Wed, Jul 01, 2009 - Page 14 News List

[CLASSICAL DVD REVIEW]

By Bradley Winterton  /  CONTRIBUTING REPORTER

Stephen Langridge’s staging, too, left me wondering what had happened to the imagination in opera production. Innumerable nonrealistic, nightmarish effects are technically available these days, yet here we were with a simple semi-circular arena to stand for the labyrinth, and an open stage with a line of light (the distant breaking waves, presumably) to represent the shore.

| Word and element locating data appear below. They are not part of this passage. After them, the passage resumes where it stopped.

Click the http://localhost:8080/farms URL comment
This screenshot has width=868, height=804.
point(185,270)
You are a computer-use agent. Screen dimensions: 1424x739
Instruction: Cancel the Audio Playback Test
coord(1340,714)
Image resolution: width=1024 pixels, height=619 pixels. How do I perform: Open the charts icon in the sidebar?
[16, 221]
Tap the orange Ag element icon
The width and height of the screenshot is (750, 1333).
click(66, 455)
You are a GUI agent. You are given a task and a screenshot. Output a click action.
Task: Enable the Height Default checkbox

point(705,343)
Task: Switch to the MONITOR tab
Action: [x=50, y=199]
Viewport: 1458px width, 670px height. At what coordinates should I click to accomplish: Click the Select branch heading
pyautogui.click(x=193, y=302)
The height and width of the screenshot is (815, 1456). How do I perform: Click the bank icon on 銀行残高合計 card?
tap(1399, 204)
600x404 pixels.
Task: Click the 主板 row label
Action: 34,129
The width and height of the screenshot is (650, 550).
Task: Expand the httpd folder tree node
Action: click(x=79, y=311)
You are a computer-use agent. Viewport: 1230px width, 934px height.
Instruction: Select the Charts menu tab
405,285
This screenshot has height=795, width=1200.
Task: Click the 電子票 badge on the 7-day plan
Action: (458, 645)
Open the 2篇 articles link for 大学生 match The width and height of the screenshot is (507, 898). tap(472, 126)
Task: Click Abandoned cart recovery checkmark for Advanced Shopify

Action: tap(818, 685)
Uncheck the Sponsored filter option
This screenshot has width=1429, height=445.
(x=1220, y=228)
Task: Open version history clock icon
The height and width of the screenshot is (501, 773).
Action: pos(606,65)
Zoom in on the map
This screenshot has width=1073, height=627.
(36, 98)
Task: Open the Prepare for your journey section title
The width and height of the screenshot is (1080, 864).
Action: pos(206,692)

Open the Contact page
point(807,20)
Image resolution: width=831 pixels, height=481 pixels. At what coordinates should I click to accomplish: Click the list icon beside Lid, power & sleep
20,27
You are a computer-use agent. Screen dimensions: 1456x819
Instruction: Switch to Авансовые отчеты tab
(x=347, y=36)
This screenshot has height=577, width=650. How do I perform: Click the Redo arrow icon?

A bare-chested John Tomlinson and his adversary Johan Reuter (Theseus) might roar, and utter their graceless lines with all the savagery at their disposal, but the result is unpersuasive. Tomlinson is a great Wagnerian, but here his performance, combined with earthbound stage designs, does little to arouse awe or wonder.

The exception to this bleak impression lay in the highly poetic and memorable libretto by David Harsent. For me, this world premiere was, above all else, Harsent’s evening.

There were a few other compensations. The Snake Priestess (Andrew Watts) represented a potent idea, and the chorus overseeing the slaughter down in the labyrinth at least looked impressive. But these were small rewards for over three hours of aural pain.

This DVD may increase tourism to Crete, but it’s unlikely to ratchet up sales for the baleful music of Harrison Birtwistle. And most of the younger opera composers have turned their backs on this kind of dissonant modernism, opting instead for a variety of other, more accessible styles.

In the same way that bleak Bauhaus is by no means the last word in architecture, so too is this kind of user-unfriendly music surely doomed to become a footnote, albeit a rather long one, in musical history books. Maybe the sentimental pop musicians so berated by Birtwistle had a point after all.